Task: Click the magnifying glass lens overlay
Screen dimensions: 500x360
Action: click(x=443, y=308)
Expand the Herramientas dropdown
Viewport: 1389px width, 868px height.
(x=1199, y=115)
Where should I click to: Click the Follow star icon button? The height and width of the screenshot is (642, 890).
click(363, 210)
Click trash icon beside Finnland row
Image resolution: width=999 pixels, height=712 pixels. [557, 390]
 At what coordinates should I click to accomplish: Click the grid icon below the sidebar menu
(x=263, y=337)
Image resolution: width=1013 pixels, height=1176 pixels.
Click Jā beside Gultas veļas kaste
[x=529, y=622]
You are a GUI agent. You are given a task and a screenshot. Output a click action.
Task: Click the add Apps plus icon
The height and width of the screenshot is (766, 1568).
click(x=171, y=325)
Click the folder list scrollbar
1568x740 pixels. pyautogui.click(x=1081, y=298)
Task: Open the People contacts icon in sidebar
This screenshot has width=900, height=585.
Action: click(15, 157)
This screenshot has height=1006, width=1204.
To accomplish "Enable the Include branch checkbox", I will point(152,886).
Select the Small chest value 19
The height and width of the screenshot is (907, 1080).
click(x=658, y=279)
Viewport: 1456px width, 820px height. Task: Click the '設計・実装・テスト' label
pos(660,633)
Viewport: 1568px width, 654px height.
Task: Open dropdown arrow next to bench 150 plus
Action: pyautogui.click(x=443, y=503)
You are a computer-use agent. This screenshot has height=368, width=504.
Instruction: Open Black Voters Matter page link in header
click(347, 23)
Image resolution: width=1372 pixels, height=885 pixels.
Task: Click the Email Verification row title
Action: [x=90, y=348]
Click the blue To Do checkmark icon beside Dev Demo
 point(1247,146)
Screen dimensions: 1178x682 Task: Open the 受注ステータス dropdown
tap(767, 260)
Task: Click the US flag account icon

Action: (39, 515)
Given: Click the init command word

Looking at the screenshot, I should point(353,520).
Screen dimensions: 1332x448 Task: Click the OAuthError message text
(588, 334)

============

### Assigned task
Every line above must be repeated exactly as it appears.

### Your response
Task: Click the magnifying glass lens overlay
Screen dimensions: 500x360
Action: click(x=443, y=308)
Expand the Herramientas dropdown
Viewport: 1389px width, 868px height.
(x=1199, y=115)
Where should I click to: Click the Follow star icon button? The height and width of the screenshot is (642, 890).
click(363, 210)
Click trash icon beside Finnland row
Image resolution: width=999 pixels, height=712 pixels. [557, 390]
 At what coordinates should I click to accomplish: Click the grid icon below the sidebar menu
(x=263, y=337)
Image resolution: width=1013 pixels, height=1176 pixels.
Click Jā beside Gultas veļas kaste
[x=529, y=622]
You are a GUI agent. You are given a task and a screenshot. Output a click action.
Task: Click the add Apps plus icon
The height and width of the screenshot is (766, 1568).
click(x=171, y=325)
Click the folder list scrollbar
1568x740 pixels. pyautogui.click(x=1081, y=298)
Task: Open the People contacts icon in sidebar
This screenshot has width=900, height=585.
Action: click(15, 157)
This screenshot has height=1006, width=1204.
To accomplish "Enable the Include branch checkbox", I will point(152,886).
Select the Small chest value 19
The height and width of the screenshot is (907, 1080).
click(x=658, y=279)
Viewport: 1456px width, 820px height. Task: Click the '設計・実装・テスト' label
pos(660,633)
Viewport: 1568px width, 654px height.
Task: Open dropdown arrow next to bench 150 plus
Action: pyautogui.click(x=443, y=503)
You are a computer-use agent. This screenshot has height=368, width=504.
Instruction: Open Black Voters Matter page link in header
click(347, 23)
Image resolution: width=1372 pixels, height=885 pixels.
Task: Click the Email Verification row title
Action: [x=90, y=348]
Click the blue To Do checkmark icon beside Dev Demo
 point(1247,146)
Screen dimensions: 1178x682 Task: Open the 受注ステータス dropdown
tap(767, 260)
Task: Click the US flag account icon

Action: (39, 515)
Given: Click the init command word

Looking at the screenshot, I should point(353,520).
Screen dimensions: 1332x448 Task: Click the OAuthError message text
(588, 334)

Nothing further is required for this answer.